Why “Jew of Color” Doesn’t Tell the Whole Story
As a young child, I would leave letters on the kitchen table for my mother to read when she got home from work. I would sign them “Love, your Chinese-American daughter May,” or “Love, your Chinese daughter May.” Being Chinese, being Chinese-American was so important to who I was.
I grew up in a secular household, the granddaughter of Holocaust survivors. Though I tried to get involved with Jewish life after high school, door after door was shut on me. It was only during my first year of rabbinical school that I experienced a Shabbat meal, observed Rosh Hashanah, attended a Yom Kippur service, and participated in a Passover seder. So beginning rabbinical school really meant throwing myself head first into Judaism. I had to immerse myself deeply in all aspects—reading the Torah, experiencing Shabbat and holiday services, learning Hebrew, and studying Jewish histor—to succeed in the program.
As I have begun to sink into what it means to be Chinese-American in these times of increased racism and hate crime against Asians and Asian Americans in the United States, core questions began to surface—or resurface– for me. What am I doing in rabbinical school? Have I neglected my Chinese identity for my Jewish identity?
I am the founder of the Person of Color Havurah (affinity group) at Kol Tzedek Synagogue and of Min Hameitzar: A National Network of Jews of Color Havurot. I have devoted so much of my time in rabbinical school to creating spaces for Jews of Color to exist in their fullness, where they don’t have to leave any of their identities at the door, attempt to hide them, or feel less than because of a way they look different from the majority white crowd. I rewrite liturgy and recreate ritual so that Jews of Color can find a place for their full ancestry to integrate into otherwise white Ashkenorative Jewish space. But in my self reflections in the aftermath of the murders in Atlanta this year, I have paused to wonder about how I do this work.
Jew of Color is a phrase I often use to define myself and my community. But the phrase inherently names me as a Jew first and a person of color second. It places Judaism as the identity that is most important to me. The work I do speaks to this very identity of Jew of Color, where I weave my Chinese identity on top of Jewish ritual.
I created a special Havdallah for Jews of Color in which I invite people to reimagine the Havdallah besamim, the Havdallah spices. I invite them to transport themselves to their childhood kitchens, to invoke the smells of their grandparents cooking, to recall the ingredients they were instructed to always begin cooking with, to remember the staples that always lined the pantry shelves. Often to the familiar tune of Debbie Friedman’s Havdallah, we lift these non-traditional besamim, smells of Havdallah, to our noses, and something transforms. We are able to bring the parts of us that are of color, that are not usually represented or often fully welcomed into Jewish space, into Jewish ritual. Even though this work is powerful and meaningful, it centers my Judaism more and treats my Chinese identity as secondary, which Jewish communities already seek to do.
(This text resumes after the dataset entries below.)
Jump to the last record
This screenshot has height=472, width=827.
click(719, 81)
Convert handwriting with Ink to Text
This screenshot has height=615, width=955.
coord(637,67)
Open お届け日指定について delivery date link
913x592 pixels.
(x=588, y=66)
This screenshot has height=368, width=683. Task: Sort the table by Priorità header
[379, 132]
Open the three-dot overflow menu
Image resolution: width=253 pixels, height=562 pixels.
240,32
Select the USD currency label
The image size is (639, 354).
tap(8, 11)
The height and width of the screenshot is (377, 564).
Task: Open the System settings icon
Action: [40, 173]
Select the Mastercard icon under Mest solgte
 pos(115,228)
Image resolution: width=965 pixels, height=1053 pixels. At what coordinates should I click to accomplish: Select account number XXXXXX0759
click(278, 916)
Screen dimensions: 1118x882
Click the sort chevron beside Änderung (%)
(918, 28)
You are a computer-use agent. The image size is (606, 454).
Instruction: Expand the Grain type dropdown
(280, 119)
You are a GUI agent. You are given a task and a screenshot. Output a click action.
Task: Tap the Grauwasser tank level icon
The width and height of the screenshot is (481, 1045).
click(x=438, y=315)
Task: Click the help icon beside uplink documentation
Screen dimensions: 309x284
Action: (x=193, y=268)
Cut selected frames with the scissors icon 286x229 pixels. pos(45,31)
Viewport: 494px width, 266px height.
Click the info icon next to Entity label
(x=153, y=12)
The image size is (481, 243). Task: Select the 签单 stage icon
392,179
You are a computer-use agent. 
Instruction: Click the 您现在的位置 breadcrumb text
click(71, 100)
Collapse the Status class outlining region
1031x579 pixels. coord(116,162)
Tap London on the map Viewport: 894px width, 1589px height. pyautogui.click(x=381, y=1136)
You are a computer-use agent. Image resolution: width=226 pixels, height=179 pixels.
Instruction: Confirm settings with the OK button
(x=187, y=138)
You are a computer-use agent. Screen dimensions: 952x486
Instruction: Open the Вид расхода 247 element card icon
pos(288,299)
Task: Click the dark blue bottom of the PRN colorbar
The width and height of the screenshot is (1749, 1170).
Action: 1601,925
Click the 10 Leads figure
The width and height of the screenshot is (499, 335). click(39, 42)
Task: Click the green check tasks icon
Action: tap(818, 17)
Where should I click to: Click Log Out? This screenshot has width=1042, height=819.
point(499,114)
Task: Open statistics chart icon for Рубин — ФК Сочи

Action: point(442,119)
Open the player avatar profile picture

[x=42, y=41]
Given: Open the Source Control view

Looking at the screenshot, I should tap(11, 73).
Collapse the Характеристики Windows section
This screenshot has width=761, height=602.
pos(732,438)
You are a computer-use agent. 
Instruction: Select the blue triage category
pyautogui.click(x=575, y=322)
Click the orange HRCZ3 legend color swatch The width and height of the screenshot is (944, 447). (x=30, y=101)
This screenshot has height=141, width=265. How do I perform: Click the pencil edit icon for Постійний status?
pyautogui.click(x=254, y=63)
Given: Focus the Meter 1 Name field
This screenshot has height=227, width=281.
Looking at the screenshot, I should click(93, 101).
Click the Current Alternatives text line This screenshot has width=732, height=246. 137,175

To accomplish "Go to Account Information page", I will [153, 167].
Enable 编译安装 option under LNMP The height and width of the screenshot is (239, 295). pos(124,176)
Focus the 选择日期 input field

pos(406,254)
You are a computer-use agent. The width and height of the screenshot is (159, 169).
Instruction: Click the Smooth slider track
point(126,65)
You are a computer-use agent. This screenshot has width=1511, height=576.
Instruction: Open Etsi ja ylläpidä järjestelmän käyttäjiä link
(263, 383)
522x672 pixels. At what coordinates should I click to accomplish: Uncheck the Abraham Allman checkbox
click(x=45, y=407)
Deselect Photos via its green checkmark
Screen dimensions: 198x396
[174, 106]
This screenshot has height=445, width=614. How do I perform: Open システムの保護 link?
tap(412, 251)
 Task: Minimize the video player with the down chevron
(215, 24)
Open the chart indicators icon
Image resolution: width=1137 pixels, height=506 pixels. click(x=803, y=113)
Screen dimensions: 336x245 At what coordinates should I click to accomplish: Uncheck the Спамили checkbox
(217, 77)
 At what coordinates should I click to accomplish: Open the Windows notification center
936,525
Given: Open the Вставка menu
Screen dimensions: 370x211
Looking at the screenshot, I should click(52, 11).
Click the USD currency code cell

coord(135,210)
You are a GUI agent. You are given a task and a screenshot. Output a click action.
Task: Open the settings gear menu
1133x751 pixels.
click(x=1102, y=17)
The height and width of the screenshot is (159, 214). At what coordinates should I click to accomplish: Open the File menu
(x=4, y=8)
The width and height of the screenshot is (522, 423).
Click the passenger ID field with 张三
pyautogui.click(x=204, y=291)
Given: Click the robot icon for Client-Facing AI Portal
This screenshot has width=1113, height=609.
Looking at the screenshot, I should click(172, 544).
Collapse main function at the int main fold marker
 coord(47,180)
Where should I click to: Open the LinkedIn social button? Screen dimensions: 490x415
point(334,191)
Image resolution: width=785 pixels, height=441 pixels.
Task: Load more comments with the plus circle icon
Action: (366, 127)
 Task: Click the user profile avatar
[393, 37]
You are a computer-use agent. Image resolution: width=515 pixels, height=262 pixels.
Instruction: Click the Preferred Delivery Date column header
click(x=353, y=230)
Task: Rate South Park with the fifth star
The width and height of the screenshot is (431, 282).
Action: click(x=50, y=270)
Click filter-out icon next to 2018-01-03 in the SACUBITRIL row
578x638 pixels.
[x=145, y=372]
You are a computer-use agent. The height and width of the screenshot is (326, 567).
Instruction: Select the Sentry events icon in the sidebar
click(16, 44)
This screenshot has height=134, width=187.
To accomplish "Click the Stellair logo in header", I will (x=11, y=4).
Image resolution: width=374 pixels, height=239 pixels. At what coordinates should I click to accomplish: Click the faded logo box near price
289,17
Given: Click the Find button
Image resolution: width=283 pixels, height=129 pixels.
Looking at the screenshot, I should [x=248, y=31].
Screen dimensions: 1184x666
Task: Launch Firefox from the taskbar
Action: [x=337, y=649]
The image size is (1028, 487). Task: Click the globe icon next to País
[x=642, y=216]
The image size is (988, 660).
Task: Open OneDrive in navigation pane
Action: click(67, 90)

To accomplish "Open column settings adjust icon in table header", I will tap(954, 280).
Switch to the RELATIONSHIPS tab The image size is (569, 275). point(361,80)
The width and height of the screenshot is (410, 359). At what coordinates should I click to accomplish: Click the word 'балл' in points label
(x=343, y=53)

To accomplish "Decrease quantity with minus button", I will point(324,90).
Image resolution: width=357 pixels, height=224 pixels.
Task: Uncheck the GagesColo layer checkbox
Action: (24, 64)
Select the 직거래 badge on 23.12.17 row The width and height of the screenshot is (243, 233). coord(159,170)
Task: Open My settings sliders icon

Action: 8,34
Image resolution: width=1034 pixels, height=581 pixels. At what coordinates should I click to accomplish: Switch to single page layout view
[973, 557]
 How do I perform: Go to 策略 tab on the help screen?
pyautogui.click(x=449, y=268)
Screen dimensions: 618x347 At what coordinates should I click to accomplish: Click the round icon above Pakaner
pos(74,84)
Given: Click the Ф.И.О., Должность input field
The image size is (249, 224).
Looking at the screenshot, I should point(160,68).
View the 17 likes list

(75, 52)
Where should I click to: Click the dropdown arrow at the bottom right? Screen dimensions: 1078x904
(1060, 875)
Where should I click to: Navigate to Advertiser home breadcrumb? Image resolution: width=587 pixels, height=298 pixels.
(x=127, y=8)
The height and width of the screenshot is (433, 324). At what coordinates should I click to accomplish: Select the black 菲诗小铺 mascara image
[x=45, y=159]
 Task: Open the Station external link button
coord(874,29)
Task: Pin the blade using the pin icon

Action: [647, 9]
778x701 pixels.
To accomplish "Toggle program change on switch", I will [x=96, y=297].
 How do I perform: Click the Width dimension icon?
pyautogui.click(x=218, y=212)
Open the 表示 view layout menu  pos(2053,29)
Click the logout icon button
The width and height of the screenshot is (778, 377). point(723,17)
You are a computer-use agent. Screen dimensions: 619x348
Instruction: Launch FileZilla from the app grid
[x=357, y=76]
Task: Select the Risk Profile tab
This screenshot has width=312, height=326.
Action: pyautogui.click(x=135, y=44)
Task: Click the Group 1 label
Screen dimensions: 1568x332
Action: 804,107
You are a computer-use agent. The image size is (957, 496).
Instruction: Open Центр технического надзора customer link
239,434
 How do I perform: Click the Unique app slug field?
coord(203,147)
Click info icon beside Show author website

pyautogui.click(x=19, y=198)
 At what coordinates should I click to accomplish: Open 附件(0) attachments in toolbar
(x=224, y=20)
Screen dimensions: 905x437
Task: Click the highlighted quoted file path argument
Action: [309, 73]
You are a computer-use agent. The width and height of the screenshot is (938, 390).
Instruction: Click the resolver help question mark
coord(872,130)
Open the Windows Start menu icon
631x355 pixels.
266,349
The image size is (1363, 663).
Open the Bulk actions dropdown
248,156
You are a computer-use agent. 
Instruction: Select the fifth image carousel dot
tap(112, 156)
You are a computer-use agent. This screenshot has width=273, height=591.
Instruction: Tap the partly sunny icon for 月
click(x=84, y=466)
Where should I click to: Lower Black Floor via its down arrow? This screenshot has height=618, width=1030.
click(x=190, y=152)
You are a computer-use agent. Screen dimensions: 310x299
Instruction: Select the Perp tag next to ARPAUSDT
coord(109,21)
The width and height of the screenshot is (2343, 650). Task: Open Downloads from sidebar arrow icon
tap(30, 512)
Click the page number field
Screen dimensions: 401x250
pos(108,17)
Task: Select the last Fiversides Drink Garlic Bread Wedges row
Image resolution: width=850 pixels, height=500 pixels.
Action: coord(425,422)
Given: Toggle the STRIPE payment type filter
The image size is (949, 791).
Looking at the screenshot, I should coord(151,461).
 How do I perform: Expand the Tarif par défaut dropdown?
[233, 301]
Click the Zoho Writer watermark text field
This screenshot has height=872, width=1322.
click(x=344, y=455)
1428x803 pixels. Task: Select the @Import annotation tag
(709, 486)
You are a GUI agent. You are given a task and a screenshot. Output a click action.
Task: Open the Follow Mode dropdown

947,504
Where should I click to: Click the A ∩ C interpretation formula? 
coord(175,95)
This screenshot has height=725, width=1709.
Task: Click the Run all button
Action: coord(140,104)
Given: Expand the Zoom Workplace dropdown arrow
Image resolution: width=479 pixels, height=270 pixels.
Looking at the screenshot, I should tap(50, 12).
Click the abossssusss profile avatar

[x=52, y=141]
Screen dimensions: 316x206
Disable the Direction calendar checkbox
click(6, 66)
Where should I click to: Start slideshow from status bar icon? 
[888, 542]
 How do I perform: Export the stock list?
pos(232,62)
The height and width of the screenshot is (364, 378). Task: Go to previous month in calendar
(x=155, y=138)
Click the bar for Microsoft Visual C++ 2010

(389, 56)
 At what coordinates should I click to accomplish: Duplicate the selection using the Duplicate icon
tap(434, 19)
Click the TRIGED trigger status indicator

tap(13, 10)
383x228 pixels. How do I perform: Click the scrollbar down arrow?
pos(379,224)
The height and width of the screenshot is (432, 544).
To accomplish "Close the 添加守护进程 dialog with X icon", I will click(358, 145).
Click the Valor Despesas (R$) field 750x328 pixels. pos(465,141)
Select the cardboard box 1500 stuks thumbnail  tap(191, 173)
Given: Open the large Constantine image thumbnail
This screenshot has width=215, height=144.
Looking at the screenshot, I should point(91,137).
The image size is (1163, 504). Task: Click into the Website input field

Though I myself have found this JOC Havdallah to be meaningful and have been moved to see the impact it has had on others, I am feeling that I want more. I want to step away from the label of Jew of Color and re-meet the little girl who wrote letters to her mother and proudly signed “your Chinese-American daughter.” I want to connect with what it means for myself to be Chinese-American and part of a larger Asian-American community in the United States. I do not want to intentionally or subconsciously silence any part of myself. I want my Chinese identity to shine as brightly and as boldly as I have let my Jewish identity shine since I have been in rabbinical school.
I have a journey ahead of me. What does it mean to have multiple identities—and to integrate them together, rather than hold them side by side? How can I support and build community and ritual where people can actively and nonjudgmentally experience what it feels like for their identities to dance with each other?
As I have woven being Chinese on top of Judaism, I want to explore what it would mean to weave Judaism on top of Chinese culture and tradition. I hope to find a place where I can be Chinese and be Jewish together, creating one tapestry where the Jewish parts and the Chinese parts of myself are perhaps indistinguishable from one another.